» **What is expected**: Express each nonblank line of the listing below as a row in a Markdown table with two columns, Row and Line, giving the row number and the full line.

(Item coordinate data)
━━━━━━━━━━━━━━━━━━━━━━━━━━━━━━

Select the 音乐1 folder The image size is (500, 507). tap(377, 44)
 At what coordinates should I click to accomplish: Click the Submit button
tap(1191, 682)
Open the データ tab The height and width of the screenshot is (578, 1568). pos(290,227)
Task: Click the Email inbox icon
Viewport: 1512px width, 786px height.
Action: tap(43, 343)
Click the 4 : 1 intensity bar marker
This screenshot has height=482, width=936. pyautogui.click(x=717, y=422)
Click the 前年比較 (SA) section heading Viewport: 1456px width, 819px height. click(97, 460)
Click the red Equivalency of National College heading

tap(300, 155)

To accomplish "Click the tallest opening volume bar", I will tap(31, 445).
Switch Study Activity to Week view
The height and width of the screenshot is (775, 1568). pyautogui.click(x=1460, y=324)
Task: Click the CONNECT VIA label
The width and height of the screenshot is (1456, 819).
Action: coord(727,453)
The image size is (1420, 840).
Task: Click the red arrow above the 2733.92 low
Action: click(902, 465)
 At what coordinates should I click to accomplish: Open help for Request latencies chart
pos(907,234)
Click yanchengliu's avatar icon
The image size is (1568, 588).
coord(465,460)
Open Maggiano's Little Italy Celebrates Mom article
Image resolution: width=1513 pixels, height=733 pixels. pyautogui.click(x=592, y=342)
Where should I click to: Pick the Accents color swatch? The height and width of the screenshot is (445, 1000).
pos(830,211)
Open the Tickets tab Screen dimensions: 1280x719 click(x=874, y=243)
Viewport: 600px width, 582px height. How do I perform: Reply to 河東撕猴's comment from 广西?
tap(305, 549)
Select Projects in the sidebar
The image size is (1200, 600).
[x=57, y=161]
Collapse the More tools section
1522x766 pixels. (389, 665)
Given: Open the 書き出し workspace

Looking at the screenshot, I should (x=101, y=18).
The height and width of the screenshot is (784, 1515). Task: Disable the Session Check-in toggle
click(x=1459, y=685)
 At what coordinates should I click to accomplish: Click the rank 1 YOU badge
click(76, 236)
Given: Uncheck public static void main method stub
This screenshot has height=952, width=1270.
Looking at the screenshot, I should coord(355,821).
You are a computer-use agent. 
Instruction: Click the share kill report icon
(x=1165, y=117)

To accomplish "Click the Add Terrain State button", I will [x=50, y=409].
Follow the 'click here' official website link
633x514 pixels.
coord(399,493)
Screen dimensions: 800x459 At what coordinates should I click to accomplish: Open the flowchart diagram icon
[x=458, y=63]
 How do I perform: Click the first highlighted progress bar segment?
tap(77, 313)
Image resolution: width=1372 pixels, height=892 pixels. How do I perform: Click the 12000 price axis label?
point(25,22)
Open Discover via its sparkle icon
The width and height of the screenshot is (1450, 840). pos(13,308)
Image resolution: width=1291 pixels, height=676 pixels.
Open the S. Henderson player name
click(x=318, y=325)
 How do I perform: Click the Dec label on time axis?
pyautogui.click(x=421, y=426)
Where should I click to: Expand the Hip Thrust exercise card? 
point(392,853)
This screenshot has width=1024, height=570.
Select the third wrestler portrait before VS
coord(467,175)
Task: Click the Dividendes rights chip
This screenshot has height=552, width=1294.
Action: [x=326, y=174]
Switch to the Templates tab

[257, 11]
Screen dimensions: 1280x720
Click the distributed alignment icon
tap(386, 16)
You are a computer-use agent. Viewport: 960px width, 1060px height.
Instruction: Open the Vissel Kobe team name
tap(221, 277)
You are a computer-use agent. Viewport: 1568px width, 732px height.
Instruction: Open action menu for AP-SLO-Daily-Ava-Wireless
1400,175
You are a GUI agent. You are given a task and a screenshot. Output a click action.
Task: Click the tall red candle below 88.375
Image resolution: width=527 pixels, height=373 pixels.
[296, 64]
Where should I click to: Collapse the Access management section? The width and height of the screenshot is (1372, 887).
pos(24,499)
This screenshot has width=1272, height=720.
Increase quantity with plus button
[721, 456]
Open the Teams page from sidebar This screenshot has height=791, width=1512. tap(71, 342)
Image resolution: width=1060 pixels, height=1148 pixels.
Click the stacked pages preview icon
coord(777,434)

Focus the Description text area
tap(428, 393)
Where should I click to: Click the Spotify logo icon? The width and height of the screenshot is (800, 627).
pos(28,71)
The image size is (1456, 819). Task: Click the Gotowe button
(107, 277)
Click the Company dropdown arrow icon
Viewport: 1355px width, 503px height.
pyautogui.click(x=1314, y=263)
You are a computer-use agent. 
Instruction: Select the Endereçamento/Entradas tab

━━━━━━━━━━━━━━━━━━━━━━━━━━━━━━

» **The answer**:
| Row | Line |
|---|---|
| 1 | Select the 音乐1 folder The image size is (500, 507). tap(377, 44) |
| 2 |  At what coordinates should I click to accomplish: Click the Submit button |
| 3 | tap(1191, 682) |
| 4 | Open the データ tab The height and width of the screenshot is (578, 1568). pos(290,227) |
| 5 | Task: Click the Email inbox icon |
| 6 | Viewport: 1512px width, 786px height. |
| 7 | Action: tap(43, 343) |
| 8 | Click the 4 : 1 intensity bar marker |
| 9 | This screenshot has height=482, width=936. pyautogui.click(x=717, y=422) |
| 10 | Click the 前年比較 (SA) section heading Viewport: 1456px width, 819px height. click(97, 460) |
| 11 | Click the red Equivalency of National College heading |
| 12 | tap(300, 155) |
| 13 | To accomplish "Click the tallest opening volume bar", I will tap(31, 445). |
| 14 | Switch Study Activity to Week view |
| 15 | The height and width of the screenshot is (775, 1568). pyautogui.click(x=1460, y=324) |
| 16 | Task: Click the CONNECT VIA label |
| 17 | The width and height of the screenshot is (1456, 819). |
| 18 | Action: coord(727,453) |
| 19 | The image size is (1420, 840). |
| 20 | Task: Click the red arrow above the 2733.92 low |
| 21 | Action: click(902, 465) |
| 22 |  At what coordinates should I click to accomplish: Open help for Request latencies chart |
| 23 | pos(907,234) |
| 24 | Click yanchengliu's avatar icon |
| 25 | The image size is (1568, 588). |
| 26 | coord(465,460) |
| 27 | Open Maggiano's Little Italy Celebrates Mom article |
| 28 | Image resolution: width=1513 pixels, height=733 pixels. pyautogui.click(x=592, y=342) |
| 29 | Where should I click to: Pick the Accents color swatch? The height and width of the screenshot is (445, 1000). |
| 30 | pos(830,211) |
| 31 | Open the Tickets tab Screen dimensions: 1280x719 click(x=874, y=243) |
| 32 | Viewport: 600px width, 582px height. How do I perform: Reply to 河東撕猴's comment from 广西? |
| 33 | tap(305, 549) |
| 34 | Select Projects in the sidebar |
| 35 | The image size is (1200, 600). |
| 36 | [x=57, y=161] |
| 37 | Collapse the More tools section |
| 38 | 1522x766 pixels. (389, 665) |
| 39 | Given: Open the 書き出し workspace |
| 40 | Looking at the screenshot, I should (x=101, y=18). |
| 41 | The height and width of the screenshot is (784, 1515). Task: Disable the Session Check-in toggle |
| 42 | click(x=1459, y=685) |
| 43 |  At what coordinates should I click to accomplish: Click the rank 1 YOU badge |
| 44 | click(76, 236) |
| 45 | Given: Uncheck public static void main method stub |
| 46 | This screenshot has height=952, width=1270. |
| 47 | Looking at the screenshot, I should coord(355,821). |
| 48 | You are a computer-use agent.  |
| 49 | Instruction: Click the share kill report icon |
| 50 | (x=1165, y=117) |
| 51 | To accomplish "Click the Add Terrain State button", I will [x=50, y=409]. |
| 52 | Follow the 'click here' official website link |
| 53 | 633x514 pixels. |
| 54 | coord(399,493) |
| 55 | Screen dimensions: 800x459 At what coordinates should I click to accomplish: Open the flowchart diagram icon |
| 56 | [x=458, y=63] |
| 57 |  How do I perform: Click the first highlighted progress bar segment? |
| 58 | tap(77, 313) |
| 59 | Image resolution: width=1372 pixels, height=892 pixels. How do I perform: Click the 12000 price axis label? |
| 60 | point(25,22) |
| 61 | Open Discover via its sparkle icon |
| 62 | The width and height of the screenshot is (1450, 840). pos(13,308) |
| 63 | Image resolution: width=1291 pixels, height=676 pixels. |
| 64 | Open the S. Henderson player name |
| 65 | click(x=318, y=325) |
| 66 |  How do I perform: Click the Dec label on time axis? |
| 67 | pyautogui.click(x=421, y=426) |
| 68 | Where should I click to: Expand the Hip Thrust exercise card?  |
| 69 | point(392,853) |
| 70 | This screenshot has width=1024, height=570. |
| 71 | Select the third wrestler portrait before VS |
| 72 | coord(467,175) |
| 73 | Task: Click the Dividendes rights chip |
| 74 | This screenshot has height=552, width=1294. |
| 75 | Action: [x=326, y=174] |
| 76 | Switch to the Templates tab |
| 77 | [257, 11] |
| 78 | Screen dimensions: 1280x720 |
| 79 | Click the distributed alignment icon |
| 80 | tap(386, 16) |
| 81 | You are a computer-use agent. Viewport: 960px width, 1060px height. |
| 82 | Instruction: Open the Vissel Kobe team name |
| 83 | tap(221, 277) |
| 84 | You are a computer-use agent. Viewport: 1568px width, 732px height. |
| 85 | Instruction: Open action menu for AP-SLO-Daily-Ava-Wireless |
| 86 | 1400,175 |
| 87 | You are a GUI agent. You are given a task and a screenshot. Output a click action. |
| 88 | Task: Click the tall red candle below 88.375 |
| 89 | Image resolution: width=527 pixels, height=373 pixels. |
| 90 | [296, 64] |
| 91 | Where should I click to: Collapse the Access management section? The width and height of the screenshot is (1372, 887). |
| 92 | pos(24,499) |
| 93 | This screenshot has width=1272, height=720. |
| 94 | Increase quantity with plus button |
| 95 | [721, 456] |
| 96 | Open the Teams page from sidebar This screenshot has height=791, width=1512. tap(71, 342) |
| 97 | Image resolution: width=1060 pixels, height=1148 pixels. |
| 98 | Click the stacked pages preview icon |
| 99 | coord(777,434) |
| 100 | Focus the Description text area |
| 101 | tap(428, 393) |
| 102 | Where should I click to: Click the Spotify logo icon? The width and height of the screenshot is (800, 627). |
| 103 | pos(28,71) |
| 104 | The image size is (1456, 819). Task: Click the Gotowe button |
| 105 | (107, 277) |
| 106 | Click the Company dropdown arrow icon |
| 107 | Viewport: 1355px width, 503px height. |
| 108 | pyautogui.click(x=1314, y=263) |
| 109 | You are a computer-use agent.  |
| 110 | Instruction: Select the Endereçamento/Entradas tab |